- YOUR GOAL
Only the lines from the one containing "This screenshot has height=308, width=385." through the last line below belong in your copy; transcribe them exactly and omit any pictures.

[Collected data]

+++

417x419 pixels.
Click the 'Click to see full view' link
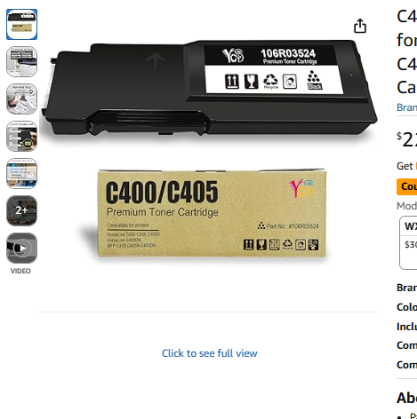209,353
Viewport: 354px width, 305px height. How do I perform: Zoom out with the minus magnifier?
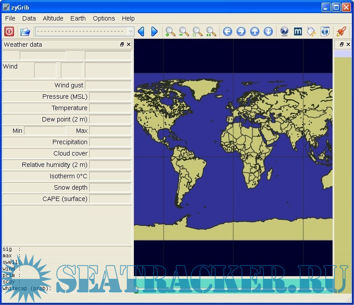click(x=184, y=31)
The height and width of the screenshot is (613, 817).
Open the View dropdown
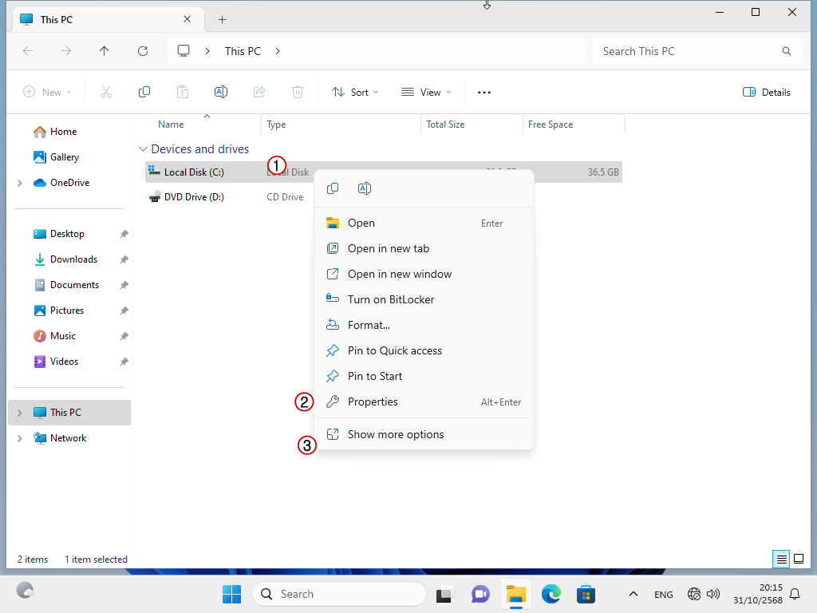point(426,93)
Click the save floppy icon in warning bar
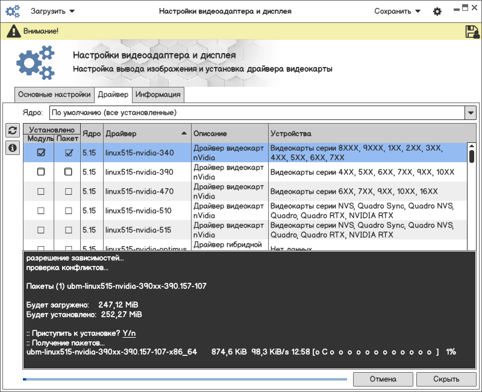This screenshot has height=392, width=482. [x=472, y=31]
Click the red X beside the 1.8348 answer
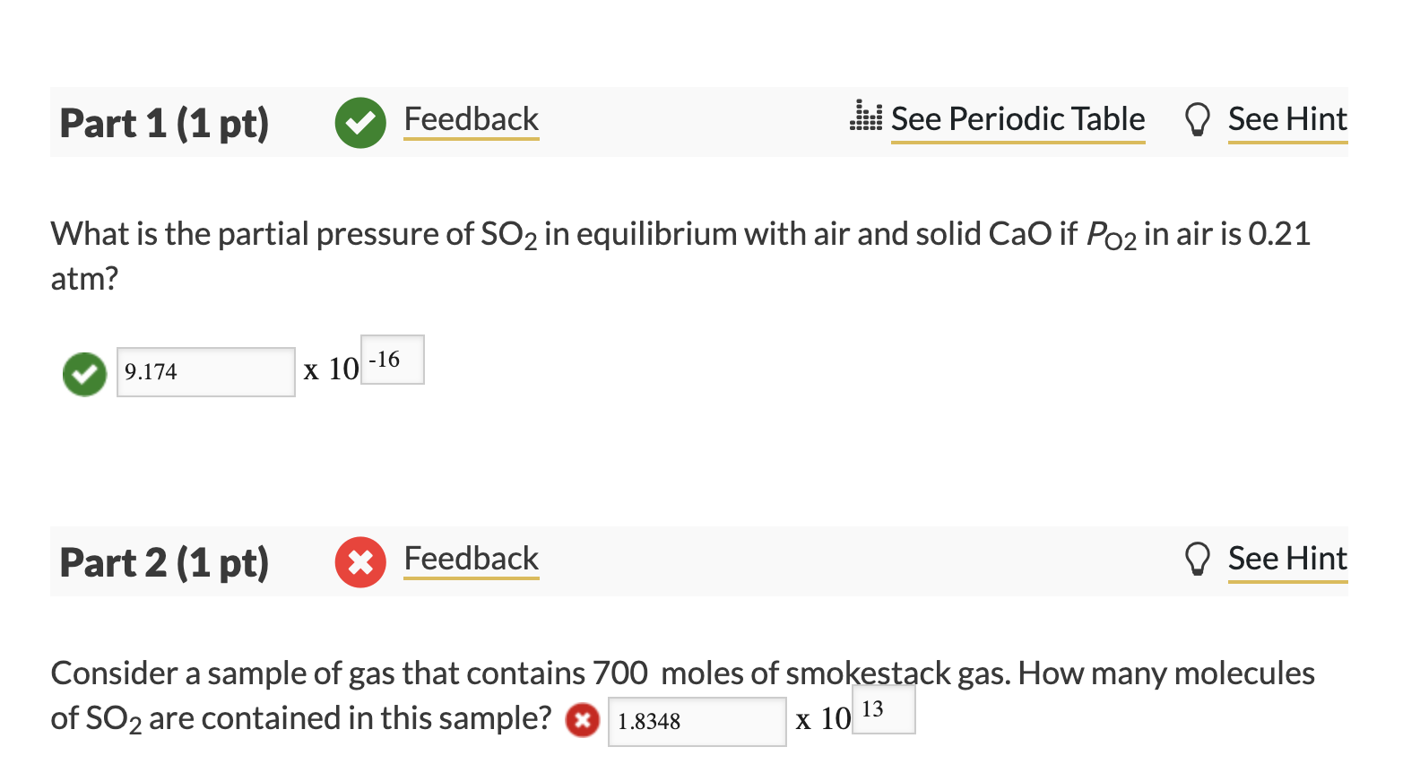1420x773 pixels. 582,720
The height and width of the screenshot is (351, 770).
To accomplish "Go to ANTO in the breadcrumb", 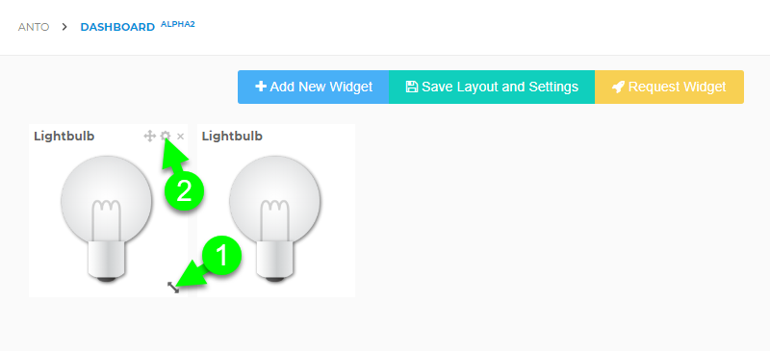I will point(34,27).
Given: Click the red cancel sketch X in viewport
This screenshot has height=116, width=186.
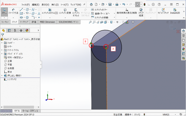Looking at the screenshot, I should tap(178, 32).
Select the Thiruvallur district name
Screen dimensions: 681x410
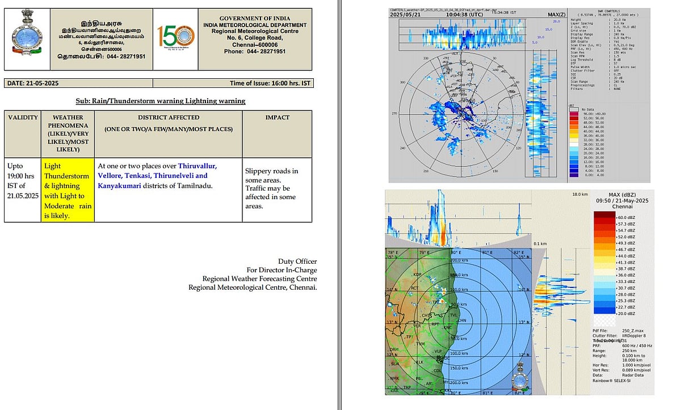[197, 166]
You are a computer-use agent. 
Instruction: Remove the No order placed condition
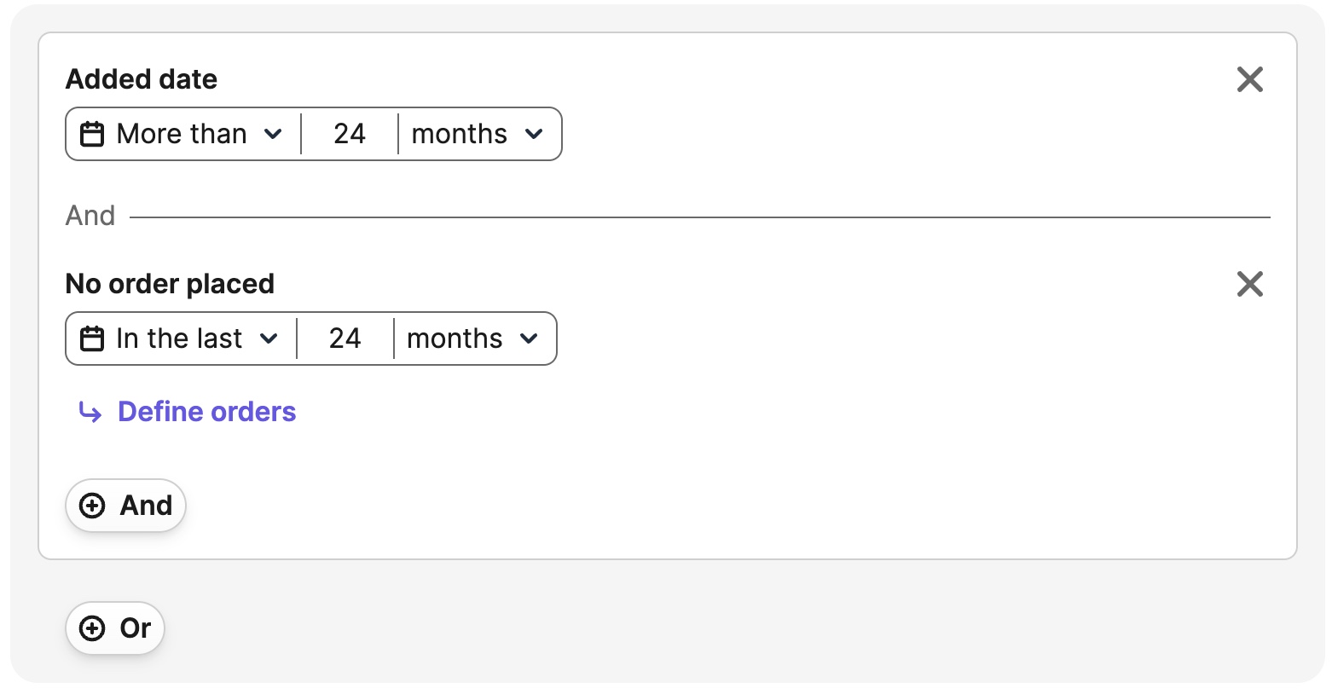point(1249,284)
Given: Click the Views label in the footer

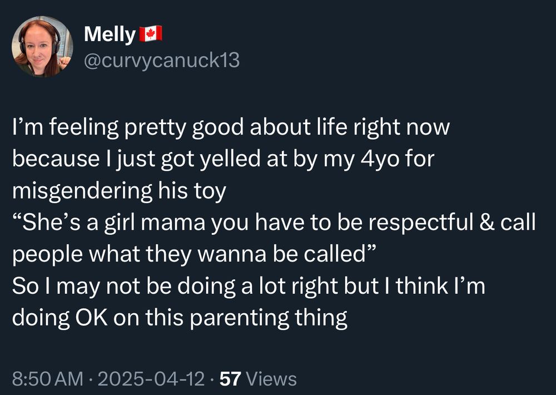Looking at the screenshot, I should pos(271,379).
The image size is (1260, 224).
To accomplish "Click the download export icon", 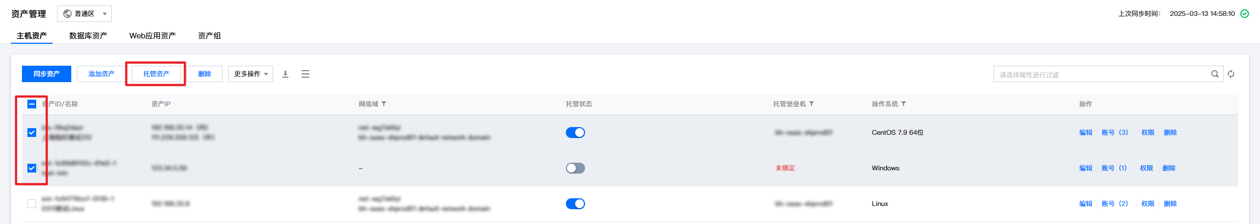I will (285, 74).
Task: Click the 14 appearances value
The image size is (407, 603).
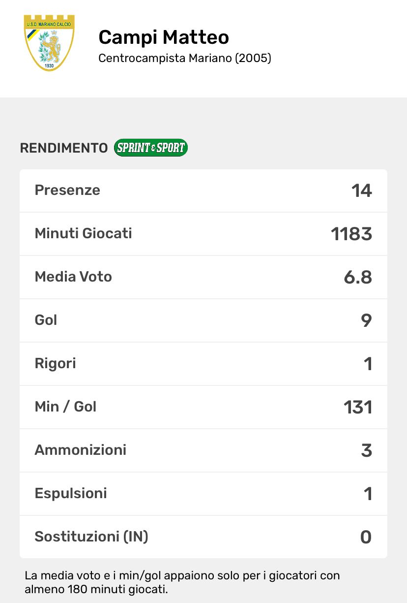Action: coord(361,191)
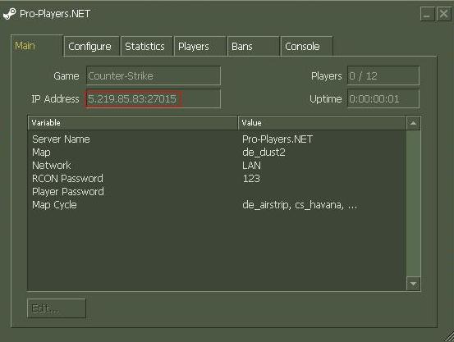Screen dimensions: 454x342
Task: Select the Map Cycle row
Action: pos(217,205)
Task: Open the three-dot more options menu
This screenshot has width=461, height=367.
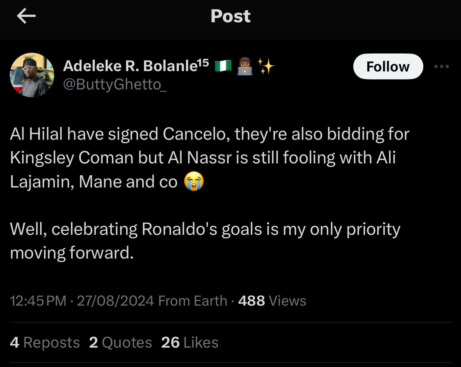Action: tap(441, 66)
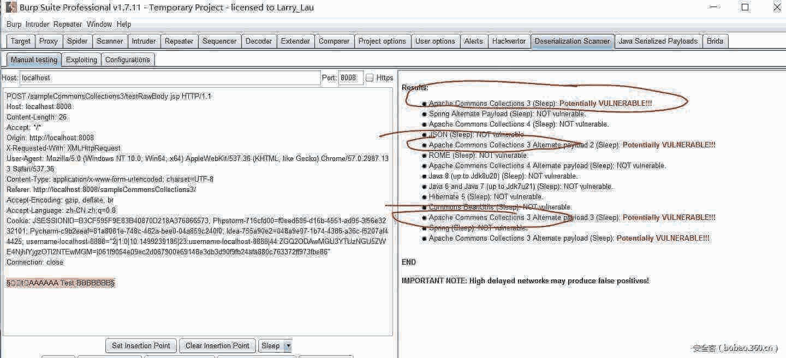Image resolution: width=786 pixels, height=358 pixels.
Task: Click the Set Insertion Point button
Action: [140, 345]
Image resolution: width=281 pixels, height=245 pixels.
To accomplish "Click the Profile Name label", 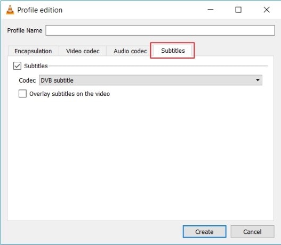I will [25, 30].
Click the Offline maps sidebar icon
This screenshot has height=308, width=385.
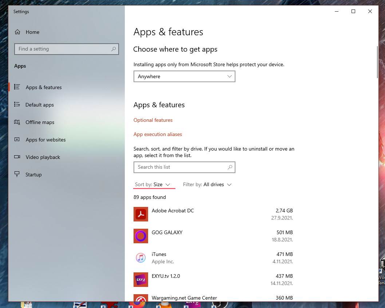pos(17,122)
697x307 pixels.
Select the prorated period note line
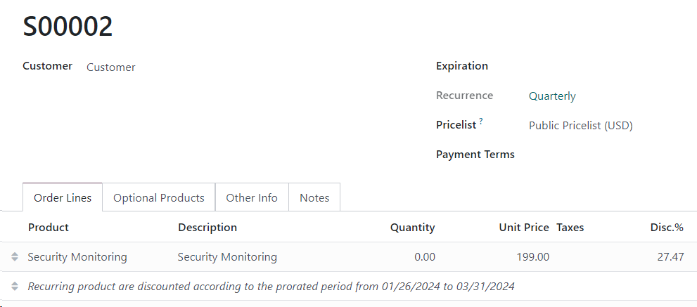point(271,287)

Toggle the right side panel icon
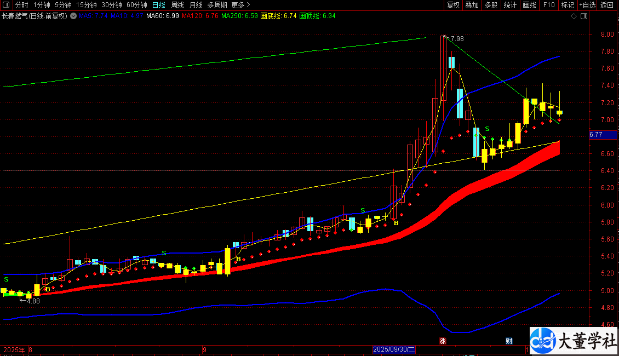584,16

+++

- EXERCISE ANSWER
This screenshot has height=308, width=385.
pos(17,122)
697x307 pixels.
Select the prorated period note line
point(271,287)

Toggle the right side panel icon
584,16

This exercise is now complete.